DATASET:
━━━━━━━━━━━━━━━━━━━━

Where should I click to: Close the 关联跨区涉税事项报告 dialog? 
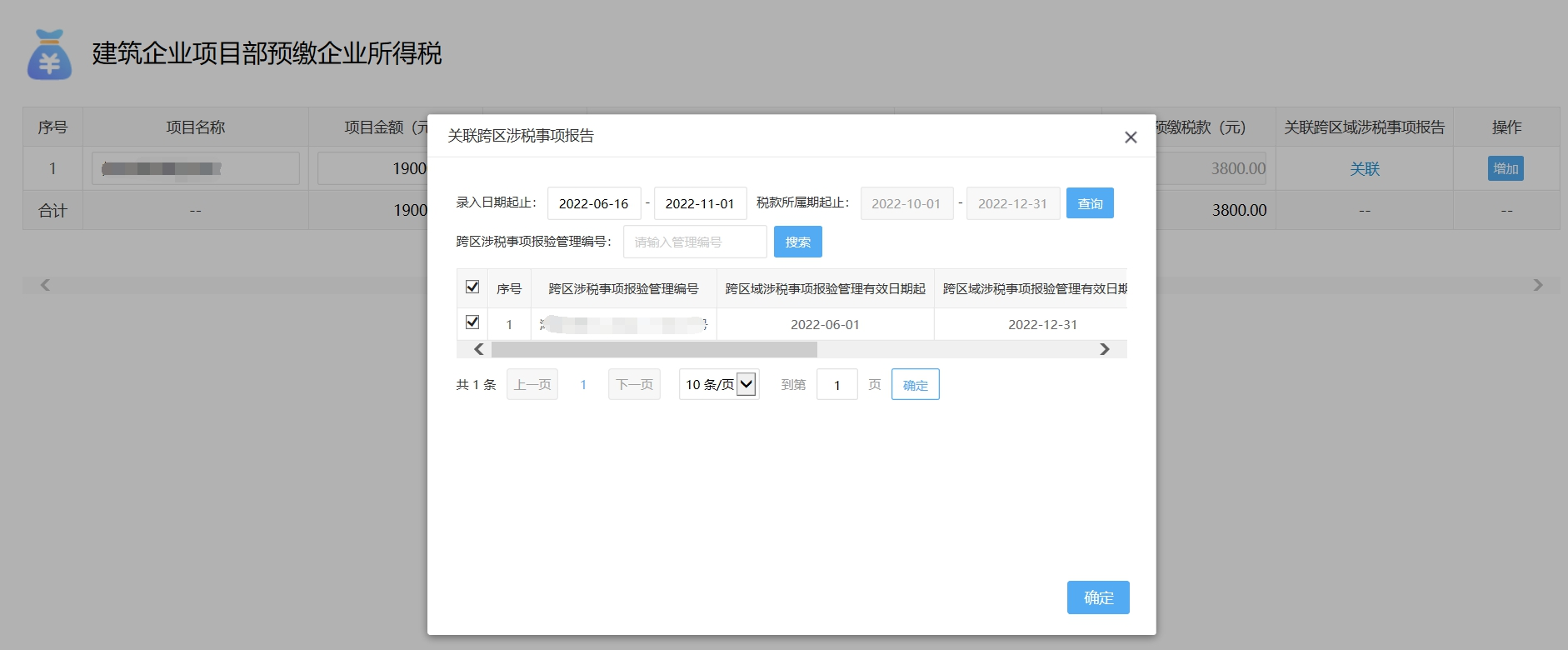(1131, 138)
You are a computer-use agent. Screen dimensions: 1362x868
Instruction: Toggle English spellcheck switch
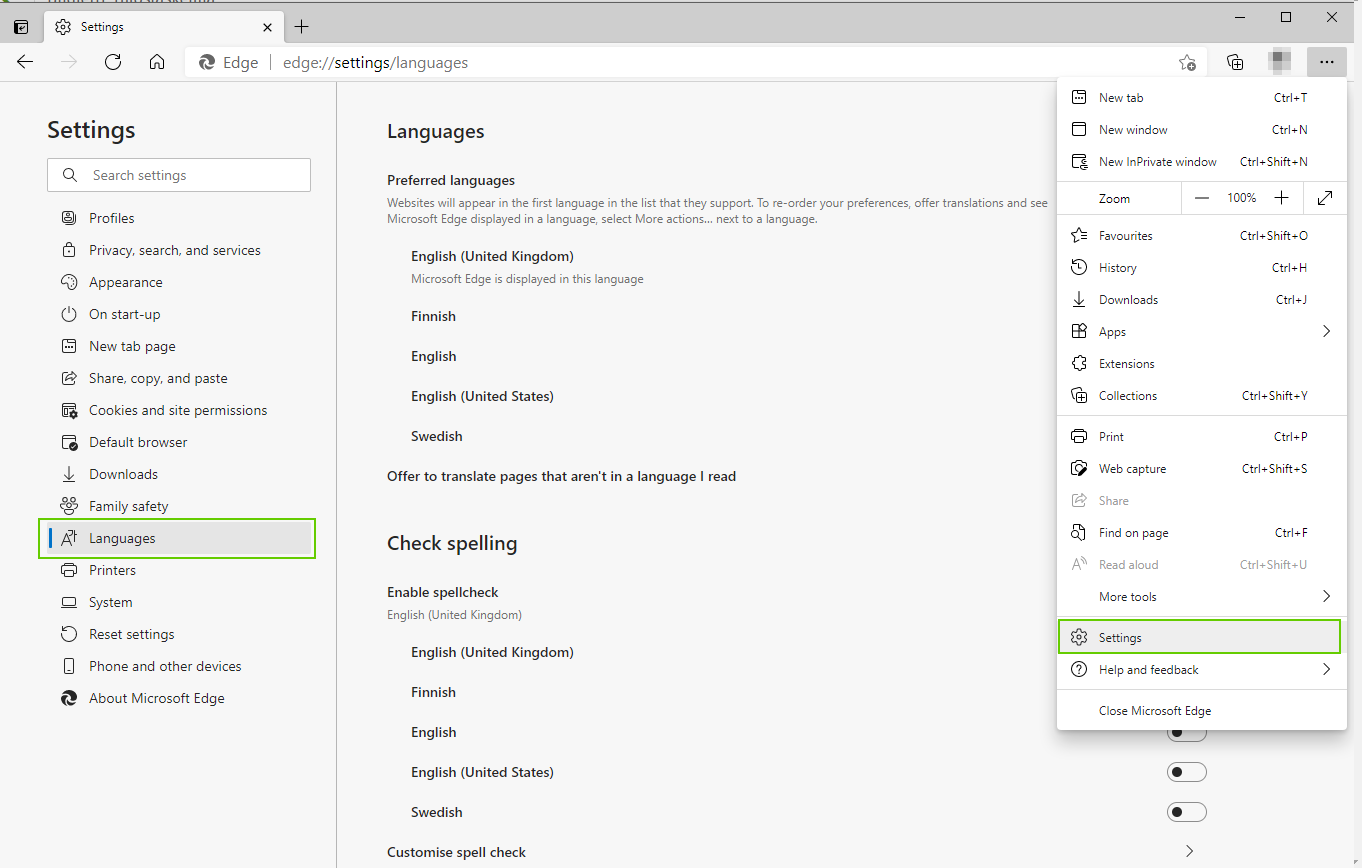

━━━━━━━━━━━━━━━━━━━━

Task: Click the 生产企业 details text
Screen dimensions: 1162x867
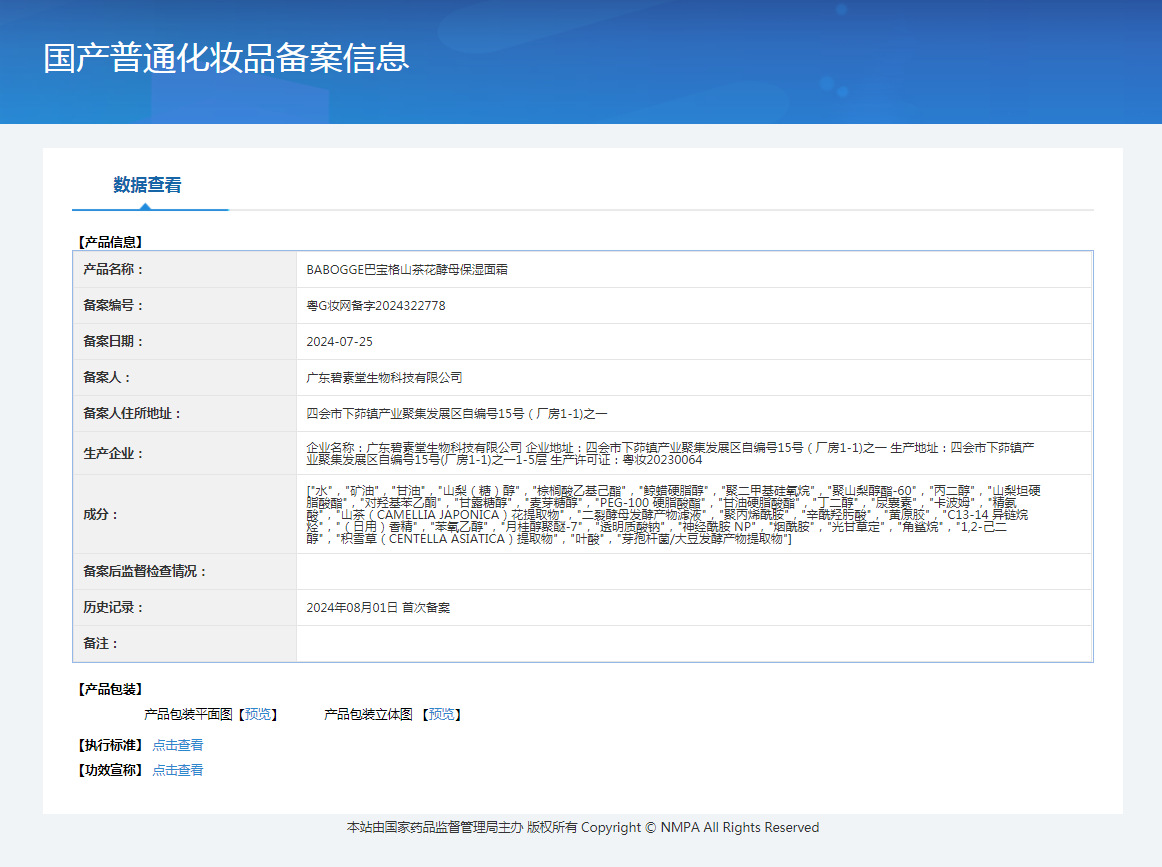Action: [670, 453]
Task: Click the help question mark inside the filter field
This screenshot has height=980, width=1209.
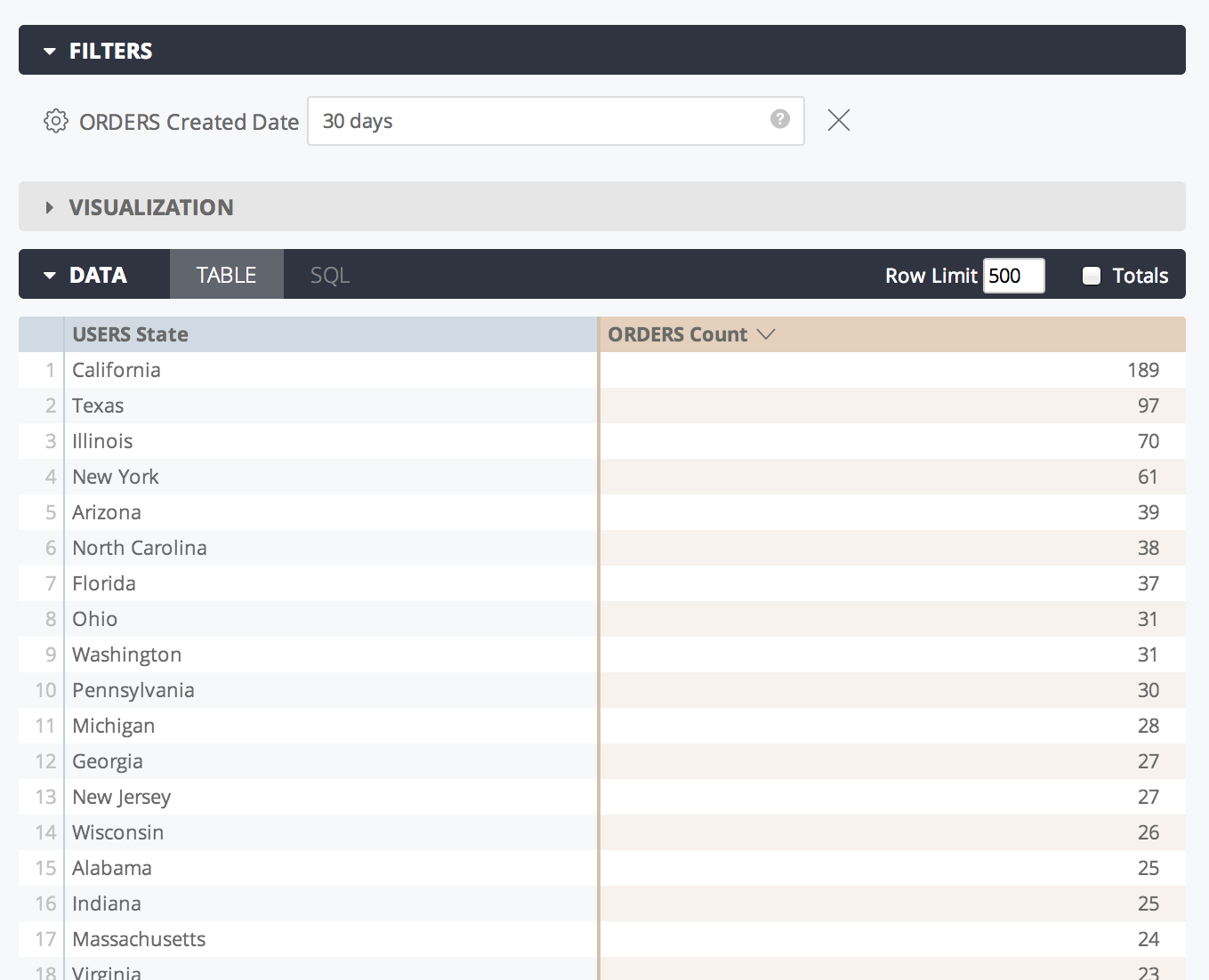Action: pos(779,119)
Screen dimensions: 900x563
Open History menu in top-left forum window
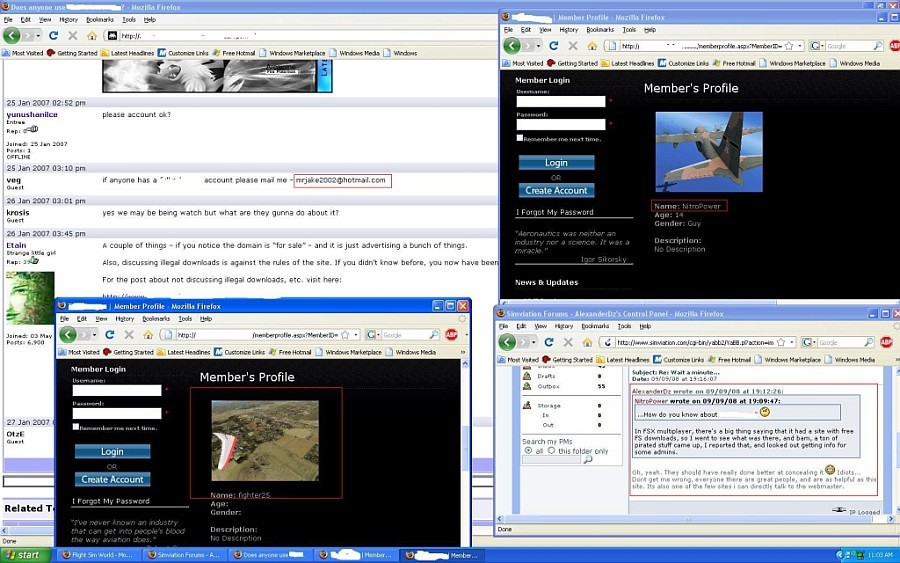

━━━━━━━━━━━━━━━━━━━━

TASK PROMPT: In the listing above, locate the line containing "You are a computer-use" and the line containing "Instruction: Toggle English spellcheck switch". Extract those two lines and every line between them, exactly as written, and only those.

ANSWER SPACE:
You are a computer-use agent. Screen dimensions: 1362x868
Instruction: Toggle English spellcheck switch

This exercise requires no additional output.